Consigne: Dressez la liste complète des numéros de dossier qui figurent dans l'extrait présenté.

Extrait présenté:
☆ ☆ ☆ ☆
Référence : 2005 CAF 416

Présent :          LE JUGE LÉTOURNEAU

                                                                                                                                                                                               A-491-04

ENTRE :

JACKY DESBIENS

appelante

et

PROCUREUR GÉNÉRAL DU CANADA

intimé

                                                                                                                                                                                               A-492-04

ENTRE :

JACKY DESBIENS

appelante

et

PROCUREUR GÉNÉRAL DU CANADA

intimé

                                                                                                                                                                                               A-493-04

ENTRE :

RICHARD DESBIENS

appelant

et

PROCUREUR GÉNÉRAL DU CANADA

intimé

                                                                                                                                                                                               A-494-04

ENTRE :

RICHARD DESBIENS

appelant

et

PROCUREUR GÉNÉRAL DU CANADA

intimé

Audience tenue à Ottawa (Ontario), le 8 décembre 2005.
☆ ☆ ☆ ☆
Données recueillies:
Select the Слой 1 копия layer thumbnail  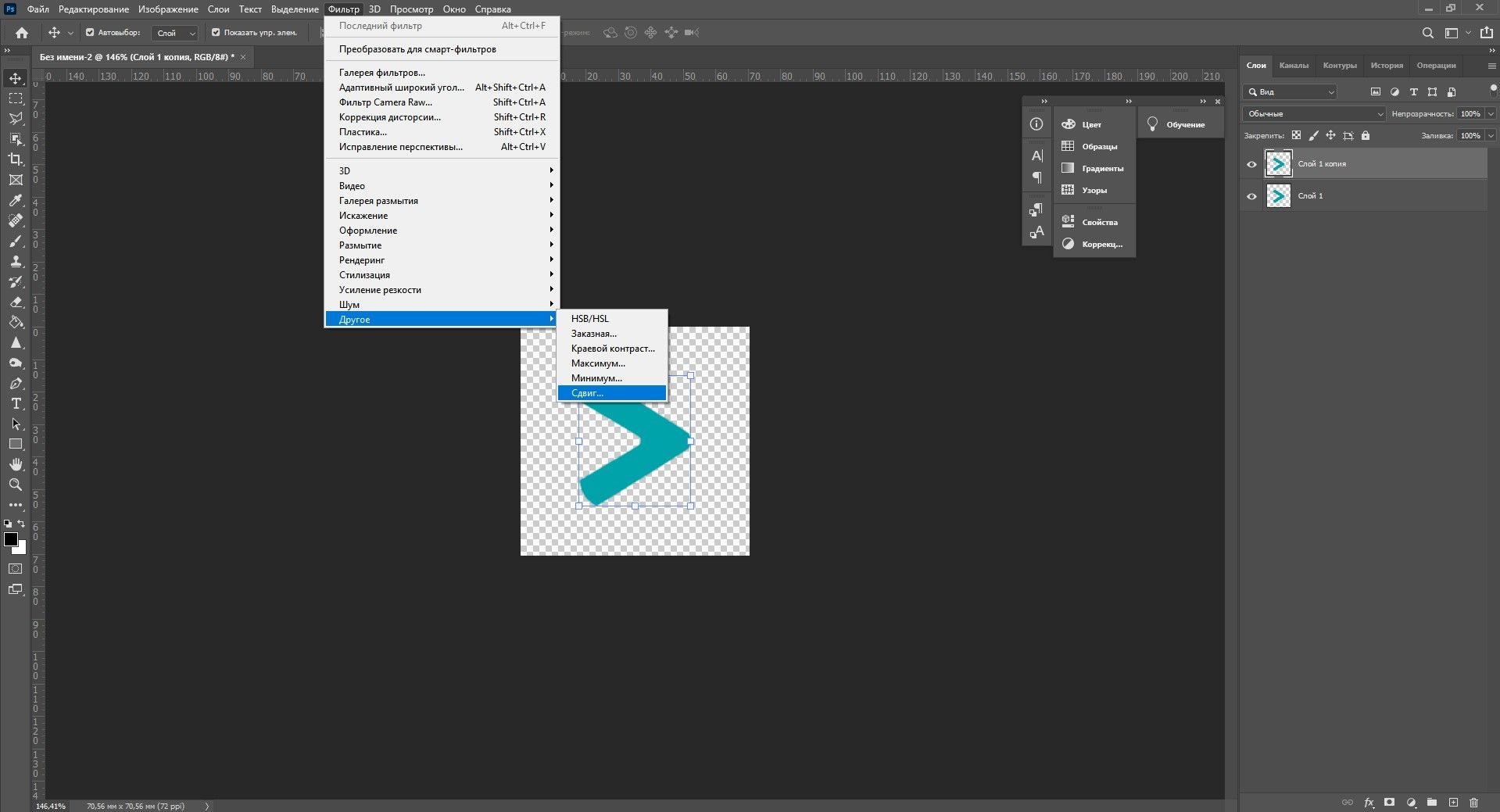pyautogui.click(x=1278, y=164)
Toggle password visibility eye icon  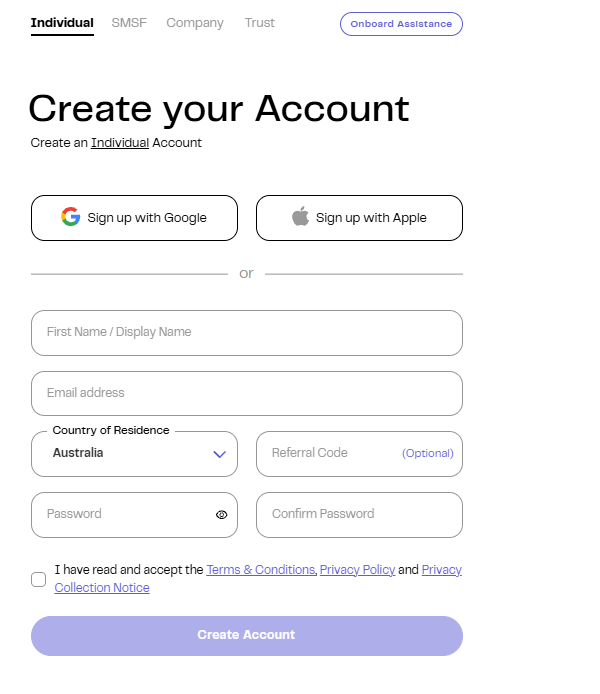(222, 515)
☆ ☆ ☆ ☆
Tâche accomplie:
A-491-04
A-492-04
A-493-04
A-494-04